Some of French retailer Groupe Casino's bonds are trading at a distressed price, signalling higher refinancing risks over the next two years as interest rates rise and concerns grow about tightening credit conditions.
Debt trading at a heavily discounted price of 70 cents or less is considered distressed, meaning the borrower may default on it in the near term.
Casino has around €3 billion of debt consisting of loans and bonds maturing between 2024 and 2025.
The 3.58% unsecured bond maturing in February 2025 was trading at 27 cents on the euro on Wednesday, according to Refinitiv data.
The bond was as high as 75 cents in February before dipping to the mid-40s area in early March and falling by some 10 cents on the euro since last Thursday.
Credit Default Swap
The cost of Casino's five-year credit default swap (CDS) - a form of insurance for bondholders - was at 69 basis points (bps) upfront on Wednesday, up from 65 bps a week before, according to data from S&P Global Market Intelligence, another sign of higher default risk for the company.
Typically, once a credit becomes particularly distressed, an upfront payment is required to enter into a CDS contract, as in Casino's case.
Its CDS rose by more than 20 bps over the course of March, the data showed.
Analysts expected the company to refinance its looming debt by using cash on balance sheet and proceeds from asset disposals.
But the company ended 2022 with less cash than analysts expected based on previous years' figures, despite the last quarter being historically the most cash generative due to Christmas sales. That makes it more challenging for them to refinance the debt, analysts say.
Moody's Cuts Rating
"The company continues to burn cash with negative free cash flow in France of around 900 million euros in 2022," Moody's said.
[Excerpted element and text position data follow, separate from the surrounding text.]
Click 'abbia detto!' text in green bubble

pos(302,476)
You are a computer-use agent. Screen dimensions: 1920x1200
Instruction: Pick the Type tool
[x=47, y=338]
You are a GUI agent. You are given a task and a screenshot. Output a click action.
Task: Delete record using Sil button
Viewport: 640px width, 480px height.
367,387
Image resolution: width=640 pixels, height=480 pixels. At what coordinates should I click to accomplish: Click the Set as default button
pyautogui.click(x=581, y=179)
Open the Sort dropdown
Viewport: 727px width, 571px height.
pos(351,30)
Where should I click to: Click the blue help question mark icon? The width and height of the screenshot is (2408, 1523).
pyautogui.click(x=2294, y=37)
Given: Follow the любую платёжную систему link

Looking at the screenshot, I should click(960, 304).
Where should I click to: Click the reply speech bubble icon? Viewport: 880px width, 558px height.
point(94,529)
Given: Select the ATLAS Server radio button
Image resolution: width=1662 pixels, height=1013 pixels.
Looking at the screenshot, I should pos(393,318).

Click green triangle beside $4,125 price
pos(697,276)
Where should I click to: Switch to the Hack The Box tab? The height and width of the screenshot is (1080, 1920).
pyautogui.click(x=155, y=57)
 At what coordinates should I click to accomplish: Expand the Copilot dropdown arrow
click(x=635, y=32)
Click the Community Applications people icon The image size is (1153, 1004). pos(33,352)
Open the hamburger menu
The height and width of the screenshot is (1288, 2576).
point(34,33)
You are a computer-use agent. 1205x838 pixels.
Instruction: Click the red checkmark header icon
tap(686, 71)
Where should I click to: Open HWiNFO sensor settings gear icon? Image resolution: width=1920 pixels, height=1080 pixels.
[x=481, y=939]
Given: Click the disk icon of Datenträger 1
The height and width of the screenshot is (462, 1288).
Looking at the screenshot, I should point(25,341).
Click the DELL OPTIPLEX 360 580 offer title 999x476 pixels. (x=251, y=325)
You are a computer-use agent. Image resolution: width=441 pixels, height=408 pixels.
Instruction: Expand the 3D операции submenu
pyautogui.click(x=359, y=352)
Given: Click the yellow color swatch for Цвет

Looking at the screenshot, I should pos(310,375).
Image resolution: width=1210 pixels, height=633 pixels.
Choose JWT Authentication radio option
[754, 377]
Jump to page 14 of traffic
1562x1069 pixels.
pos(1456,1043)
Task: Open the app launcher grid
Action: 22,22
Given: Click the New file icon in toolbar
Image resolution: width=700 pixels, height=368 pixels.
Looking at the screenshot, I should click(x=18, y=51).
Following the downgrade, the firm's shares slumped by over 16% on Friday, their worst day on record, hitting a record low of €5.6. They were trading at €6.1 on Wednesday.
Last Friday Casino also announced a cash tender offer for a portion of its outstanding 5.875% senior secured notes maturing in January 2024, in a bid to allay investor concerns and proactively manage its debt maturities.
The firm is offering to buy back €100 million of the bond at a purchase price of €94, according to IFR.
Casino declined to comment.
The company is in exclusive talks to combine its French retail business with smaller food retailer Teract as it seeks to reassure investors over its ability to generate cash and reduce debt. Earlier this month it sold down its stake in Brazilian supermarket chain Assai.